Posted by MIT Sloan Executive Education - 1 year and 4 months and 23 days ago

Contributed by Tara Swart, MIT Sloan Senior Lecturer, neuroscientist, and executive leadership coach.

What makes a good leader?

Senior executives, managers, and business leaders are paid to use their brains. So it is surprising how little emphasis many put on this vital organ.

In a fast-paced world that is constantly changing, the brain's executive functions, such as creative and flexible thinking, task-switching, bias suppression, and emotional regulation, are becoming increasingly important. But our ability to perform well at these outputs will be enhanced only if fed the right inputs. These include nourishing, hydrating, and oxygenating the brain appropriately, simplifying tasks to give the brain mindful time, and resting it.

That final element—rest—is one of the most crucial. We often hear stories about famous leaders such as Margaret Thatcher surviving and even thriving on very little sleep (Thatcher did suffer from dementia in her later life). It is true that an extremely limited number of people (1-2% of the population) have a genetic mutation that reduces the amount of sleep they truly require for optimal functioning to 4-5 hours a night. But for the rest of us, getting seven to nine hours of good, quality sleep every night is vital for staying on top of our game.

Why is sleep important?

Sleep deprivation will negatively impact your cognitive performance. Getting less sleep than the recommended amount can cause an apparent IQ loss of five to eight points the next day, and population norm studies have shown that losing an entire night’s sleep can lead to up to one standard deviation loss on your IQ. In other words, you're effectively operating with the equivalent of a learning disability.

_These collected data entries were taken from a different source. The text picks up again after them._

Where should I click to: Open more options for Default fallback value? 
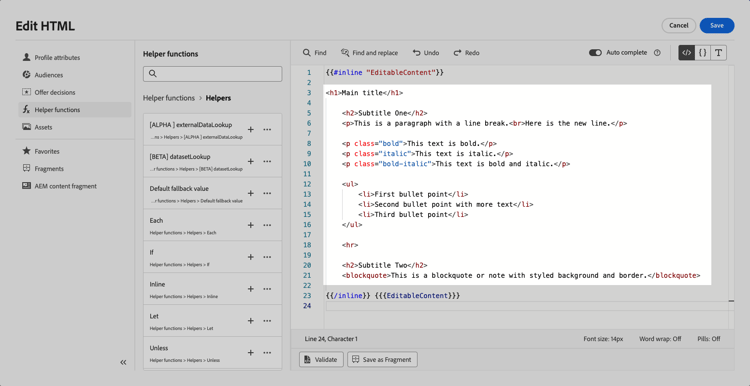(x=267, y=193)
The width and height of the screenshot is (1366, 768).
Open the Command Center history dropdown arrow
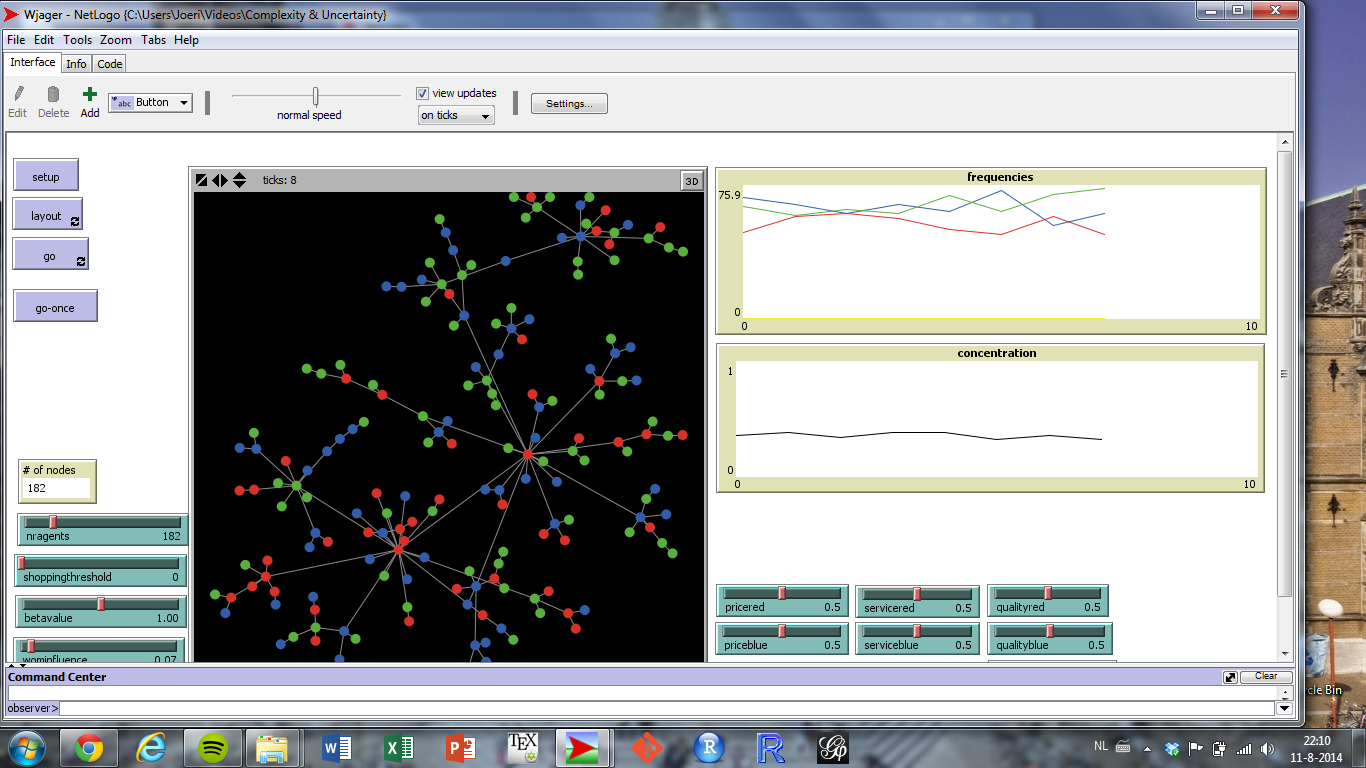coord(1284,708)
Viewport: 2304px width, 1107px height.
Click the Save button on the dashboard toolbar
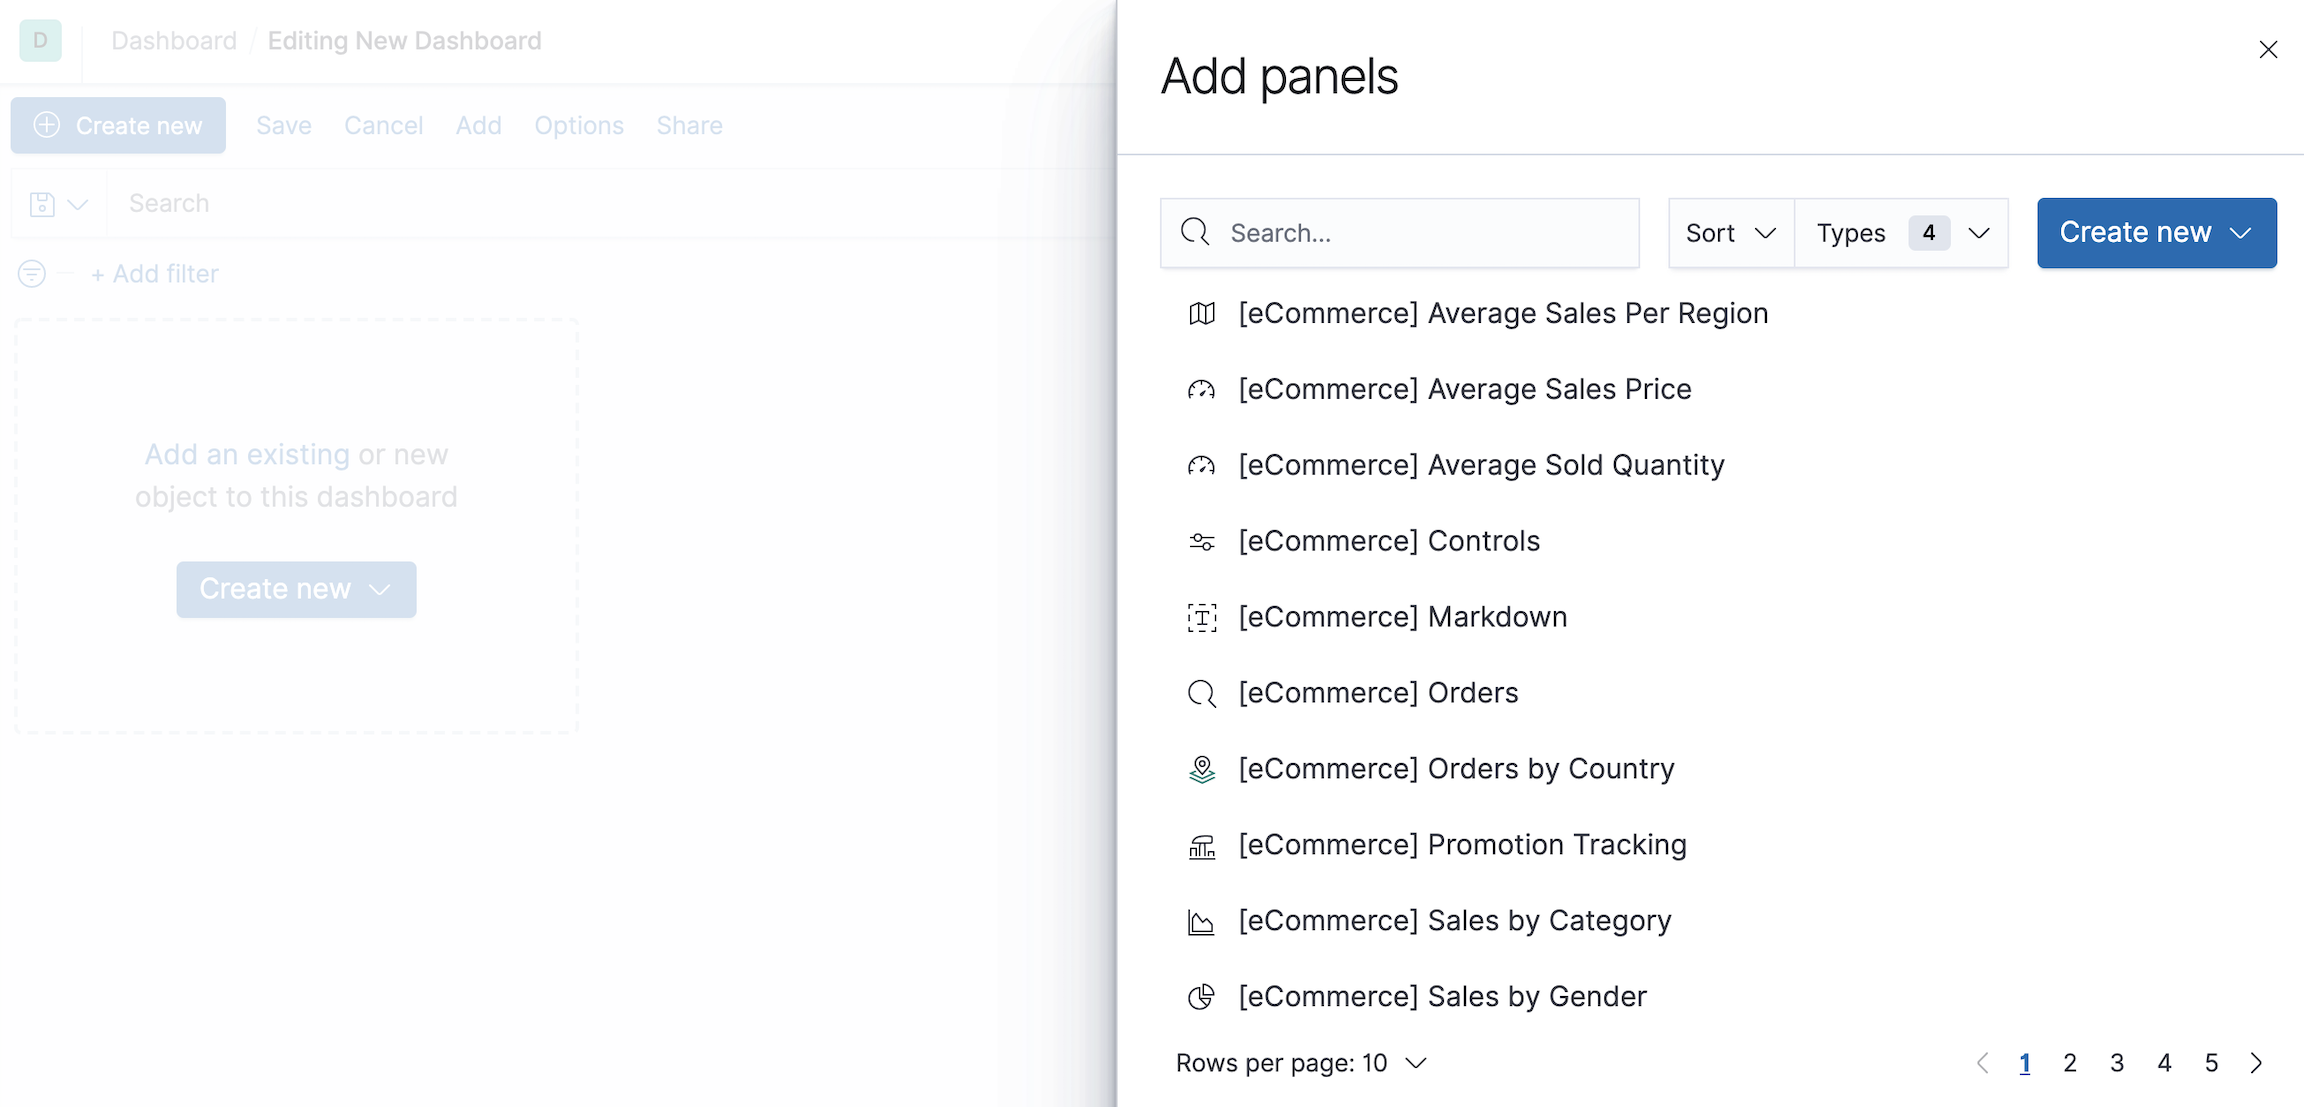284,125
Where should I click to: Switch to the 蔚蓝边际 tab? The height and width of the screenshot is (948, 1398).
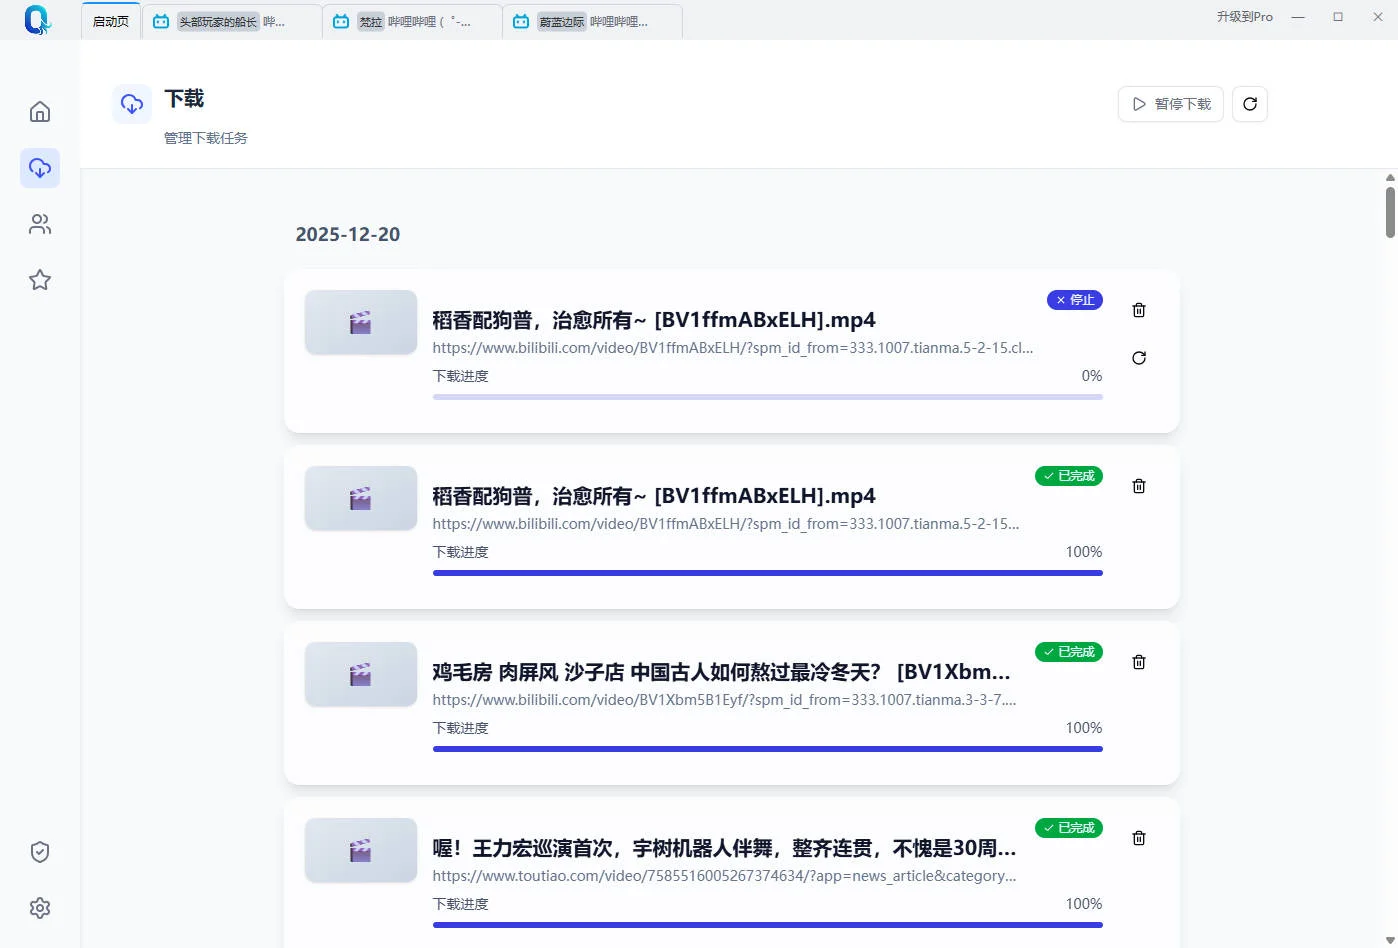[590, 20]
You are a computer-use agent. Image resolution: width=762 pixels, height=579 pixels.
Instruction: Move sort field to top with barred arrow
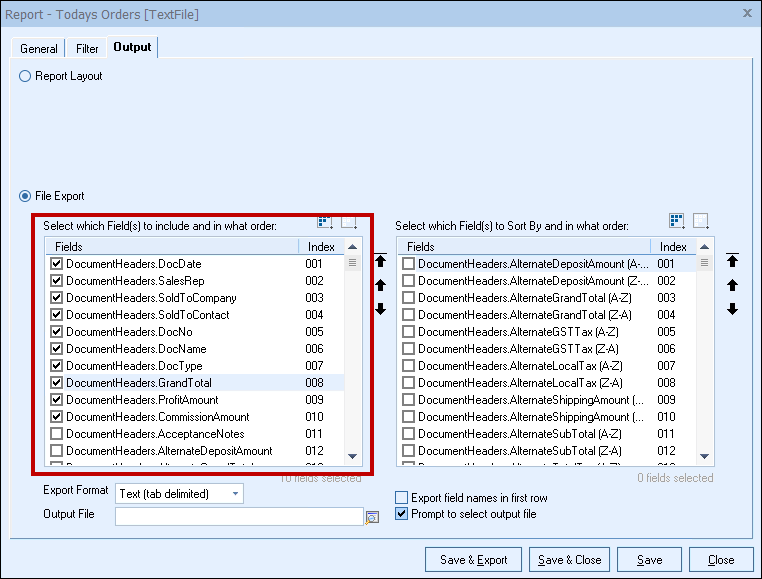pyautogui.click(x=732, y=261)
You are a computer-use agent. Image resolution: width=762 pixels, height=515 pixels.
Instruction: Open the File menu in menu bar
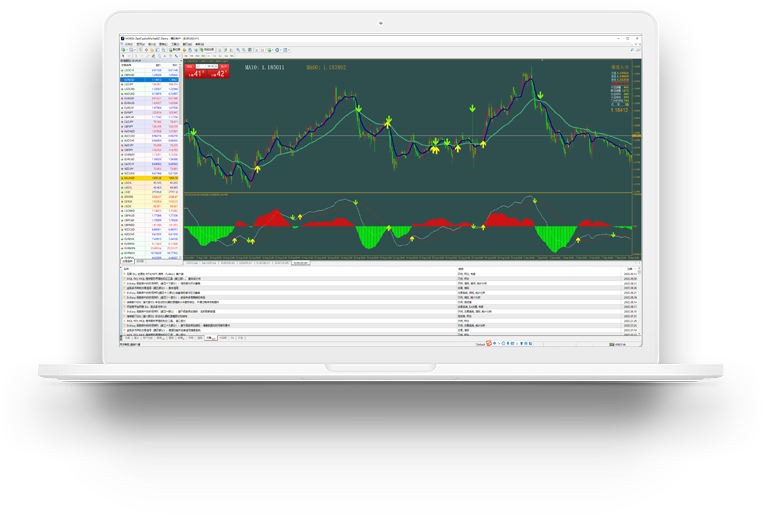pyautogui.click(x=126, y=45)
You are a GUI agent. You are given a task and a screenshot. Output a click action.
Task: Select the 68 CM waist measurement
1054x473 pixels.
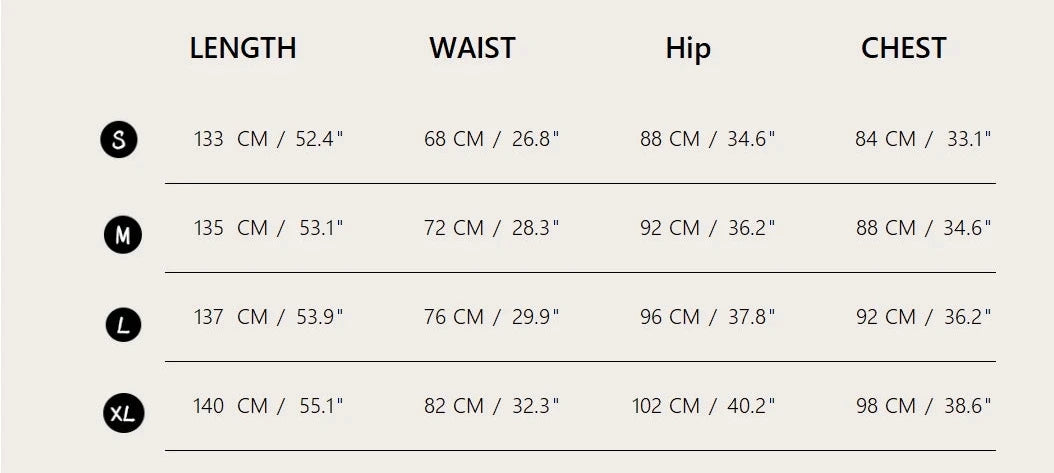pos(491,139)
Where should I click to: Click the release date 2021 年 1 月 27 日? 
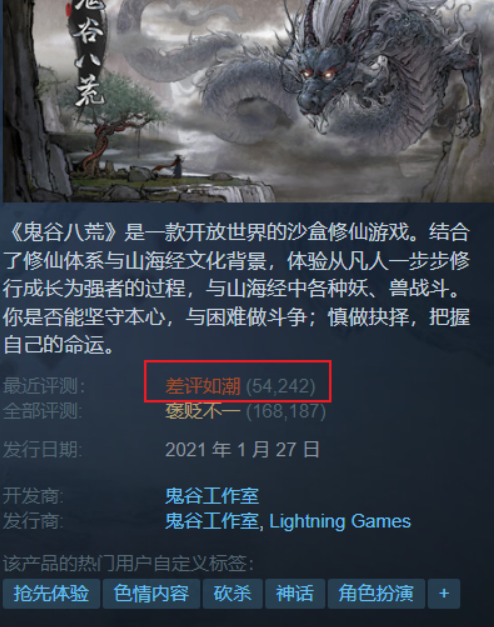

Shorting your sleep can have longer-term effects as well. Our glymphatic system requires 7-8 hours to clean our brains, a process which flushes out protein plaques and beta amyloid tangles that can lead to dementing diseases if allowed to accumulate. Not getting enough sleep, or getting poor quality sleep (which includes sleeping after drinking alcohol) inhibits this process and can therefore increase the risk of developing these types of disease.